The team generated Begg’s funnel plots to determine the publication bias. In addition, sensitivity analyses were performed for longitudinal versus non-longitudinal studies, with NOVA-classified versus non-NOVA-classified reported UPF intake, a sample size of less than 1,000 versus greater than 1,000 individuals, and limiting the analysis to continents such as Asia, Europe, and North America.

Results and discussion

Of the 5,454 studies initially identified, 500 duplicate articles were removed, and only 112 underwent full-text screening, following which the team excluded 67 studies where the NOVA classification was not used, 21 studies with inadequate data for meta-analysis; 12 studies that did not report results as ORs, HRs, RRs, or beta coefficients; four studies with other study designs; six studies with other outcomes; one study not published in English; and one study including a non-adult population.

As a result, nine studies, including three cross-sectional studies, three case-control studies, and three cohort-based studies, were considered for the final analysis, including a total of 60,961 individuals. Both moderate (versus low, pooled RR 1.0) and high (versus low, RR 1.4) UPF intake significantly enhanced NAFLD risks.

UPF consumption was related to NAFLD in a dose-response manner, and largely symmetrical funnel plots were obtained, indicating low risks of publication bias. All the included studies were of high quality, with NOS scores ranging between 7.0 and 9.0, and showed high credibility of the evidence, with a mean NutriGrade score of 8.0.

In the sensitivity analyses, the relationship between the intake of UPFs and the prevalence of NAFLD remained significant when only including studies that did not use the NOVA system (RR 1.6).

Likewise, the associations remained significant using non-longitudinal studies (RR 1.6) and those with sample sizes of less than 1,000 individuals (RR 1.7). Moreover, the analysis yielded significant results, including studies conducted in Europe (RR 1.5) or other continents (RR 1.4).

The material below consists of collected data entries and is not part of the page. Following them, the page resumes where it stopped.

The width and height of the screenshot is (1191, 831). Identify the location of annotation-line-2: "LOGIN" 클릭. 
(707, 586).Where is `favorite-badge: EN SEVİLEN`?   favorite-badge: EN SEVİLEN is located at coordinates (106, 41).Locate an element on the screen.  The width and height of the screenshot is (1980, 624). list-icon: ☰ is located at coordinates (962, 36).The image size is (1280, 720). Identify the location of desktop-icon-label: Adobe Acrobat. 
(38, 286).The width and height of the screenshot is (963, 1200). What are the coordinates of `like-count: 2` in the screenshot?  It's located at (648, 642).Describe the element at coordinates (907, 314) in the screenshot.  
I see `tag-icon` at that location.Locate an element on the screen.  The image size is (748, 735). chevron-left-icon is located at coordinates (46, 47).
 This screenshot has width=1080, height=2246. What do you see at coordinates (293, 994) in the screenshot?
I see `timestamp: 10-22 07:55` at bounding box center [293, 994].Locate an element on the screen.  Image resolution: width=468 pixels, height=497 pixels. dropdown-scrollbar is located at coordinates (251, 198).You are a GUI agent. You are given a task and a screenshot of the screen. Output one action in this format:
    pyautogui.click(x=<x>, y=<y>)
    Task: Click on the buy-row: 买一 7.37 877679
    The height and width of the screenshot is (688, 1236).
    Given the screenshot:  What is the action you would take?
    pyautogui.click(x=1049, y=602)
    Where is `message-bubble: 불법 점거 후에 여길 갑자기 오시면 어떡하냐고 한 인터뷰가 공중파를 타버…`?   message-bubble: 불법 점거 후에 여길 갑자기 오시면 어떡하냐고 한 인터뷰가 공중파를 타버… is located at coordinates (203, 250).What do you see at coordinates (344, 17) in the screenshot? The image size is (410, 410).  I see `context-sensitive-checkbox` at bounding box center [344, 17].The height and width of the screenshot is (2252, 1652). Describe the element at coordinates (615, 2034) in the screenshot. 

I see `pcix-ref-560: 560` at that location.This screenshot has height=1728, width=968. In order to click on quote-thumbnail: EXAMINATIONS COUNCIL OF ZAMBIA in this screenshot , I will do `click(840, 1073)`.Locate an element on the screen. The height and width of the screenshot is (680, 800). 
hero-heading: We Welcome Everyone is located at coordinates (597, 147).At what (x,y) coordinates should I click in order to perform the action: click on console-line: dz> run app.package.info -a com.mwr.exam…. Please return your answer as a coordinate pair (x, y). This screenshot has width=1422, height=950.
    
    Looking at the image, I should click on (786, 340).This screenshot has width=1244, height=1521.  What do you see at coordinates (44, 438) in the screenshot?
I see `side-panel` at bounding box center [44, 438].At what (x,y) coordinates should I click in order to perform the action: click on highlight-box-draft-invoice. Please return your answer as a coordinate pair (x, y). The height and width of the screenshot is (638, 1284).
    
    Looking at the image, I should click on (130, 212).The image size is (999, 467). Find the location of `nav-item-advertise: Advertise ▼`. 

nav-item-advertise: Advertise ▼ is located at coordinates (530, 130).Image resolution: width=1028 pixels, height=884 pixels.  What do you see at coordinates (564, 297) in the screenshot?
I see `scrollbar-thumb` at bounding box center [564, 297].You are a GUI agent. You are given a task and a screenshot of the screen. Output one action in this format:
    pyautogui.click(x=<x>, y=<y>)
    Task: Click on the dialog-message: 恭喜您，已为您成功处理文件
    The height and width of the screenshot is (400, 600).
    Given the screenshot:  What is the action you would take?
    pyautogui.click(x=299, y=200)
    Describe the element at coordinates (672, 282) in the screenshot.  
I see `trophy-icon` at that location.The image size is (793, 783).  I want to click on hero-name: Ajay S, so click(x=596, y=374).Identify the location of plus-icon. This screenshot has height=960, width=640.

The underlying mechanisms of the increase in NAFLD prevalence among individuals with high UPF intake are as follows:

1. UPF foods have a high energy density, resulting in greater total daily caloric intake and excessive adiposity;
2. the high content of macronutrients and refined carbohydrate overfeeding, leading to de novo lipogenesis and an increase in saturated fatty acid (SFA) levels;
3. the high dietary content, which increases triglyceride deposition in the liver;
4. the high salt content in UPFs activates the aldose reductase-fructokinase pathway, leading to enhanced fructose availability and lowered leptin sensitivity and the resultant increase in hepatic adiposity;
5. the food processing procedures involve the addition of artificial sweeteners, monosodium glutamate (MSG), and packaging materials that contain bisphenol A, which increases the risk of NAFLD.

Conclusion

Overall, the study findings showed that UPF consumption significantly increased the risk of NAFLD, directly proportional to the quantity of UPF consumption.

The study findings indicate that health authorities must formulate policies to lower UPF intake and promote physical exercise to decrease the burden of NAFLD and associated conditions such as T2D and obesity.